Con i termini SOFFOCAMENTO e PERSECUZIONE non si fa necessariamente riferimento a degli agenti esterni o a un tiranno in carne e ossa; se ne parla, piuttosto, in relazione alla sensazione di soffocamento che si vive quando non si trovano le condizioni per esprimersi, al malessere che si vive di fronte alla difficoltà (tipica del periodo adolescenziale) di trovare un’identità, alla frustrazione di non sentirsi riconosciuti.
Se un individuo sente di avere lo spazio e di disporre degli strumenti per esprimere le inquietudini, le aspirazioni, la rabbia che gli bolle dentro, questi potrà avere con una certa facilità un rapporto gratificante e creativo con l’ambiente; viceversa, si avrà bisogno di identificare dei tiranni cui attribuire la responsabilità del proprio senso di soffocamento e si cercherà di sfuggire alla sensazione di claustrofobia ricorrendo anche a comportamenti auto ed etero distruttivi.

Compiti da svolgere:
**A)** Nel brano sul senso di soffocamento, quali sono le cose che un individuo deve avere spazio e strumenti per esprimere?
**B)** Prosegui il brano sul senso di soffocamento partendo subito dopo la sua ultima frase.

Estratto dei dati:

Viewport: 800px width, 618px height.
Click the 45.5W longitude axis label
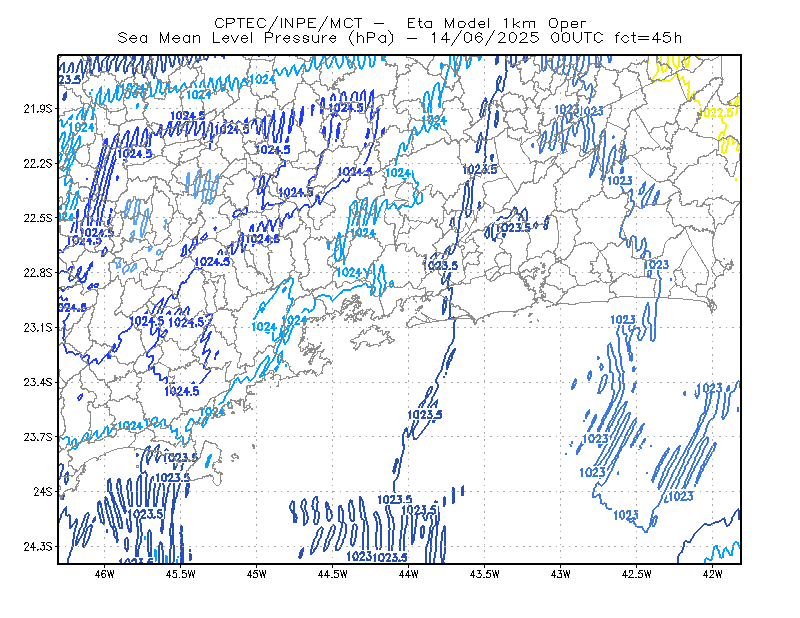click(181, 574)
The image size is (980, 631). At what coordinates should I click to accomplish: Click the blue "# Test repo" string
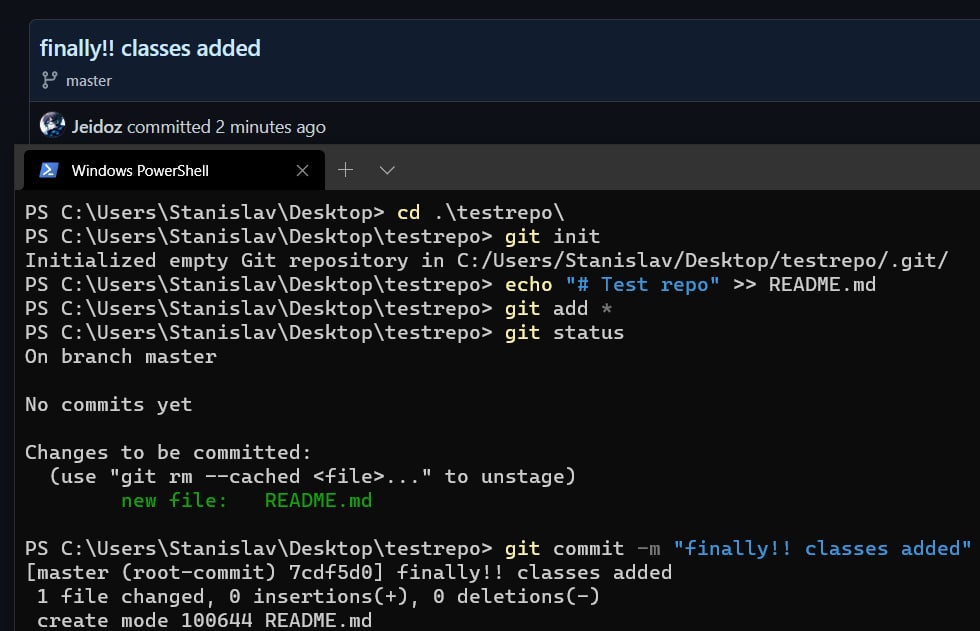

Risposte ai compiti:
**A)**
- le inquietudini
- le aspirazioni
- la rabbia che gli bolle dentro

**B)**
Il gruppo ha tra i suoi obiettivi la prevenzione dei comportamenti violenti verso gli altri e verso se stessi (Art. La Repubblica). Perché il bullo cerca la propria identità nella violenza?
Proviamo a pensare che gli atteggiamenti del bullo possano derivare dall’incapacità di reperire nello spazio di cui egli dispone gli strumenti per esprimersi in maniera appagante e le risorse necessarie per vivere la relazione con gli altri in modo costruttivo.
Irene prende la parola per comunicare al gruppo che il progetto con la sua scuola verrà posticipato attorno al mese di dicembre, che si avranno incontri con le classi del triennio e che il tema che le piacerebbe venisse trattato è “il piacere della responsabilità”.
Aparo: Il concetto, per poter essere masticato senza correre il rischio di sermoni dal pulpito, deve fare i conti con lo spazio nel quale la responsabilità può essere esercitata. Quali caratteristiche deve avere lo spazio in cui ti puoi sentire responsabile? Quali relazioni, strumenti, limiti, risorse lo caratterizzano?
Davide chiede cosa voglia dire “il piacere della responsabilità”, frase che a lui, (e non solo) sembra contenere due termini apparentemente inconciliabili.
Aparo suggerisce di immaginare una piazza, "Piazza del piacere della responsabilità" e di provare ad immaginare quali elementi essa possa contenere.
Luigi comincia a distinguere il termine obbligo dal termine responsabilità e si chiede quali siano le sue responsabilità, per esempio, nel gruppo.
George: Ma cosa significa responsabilità?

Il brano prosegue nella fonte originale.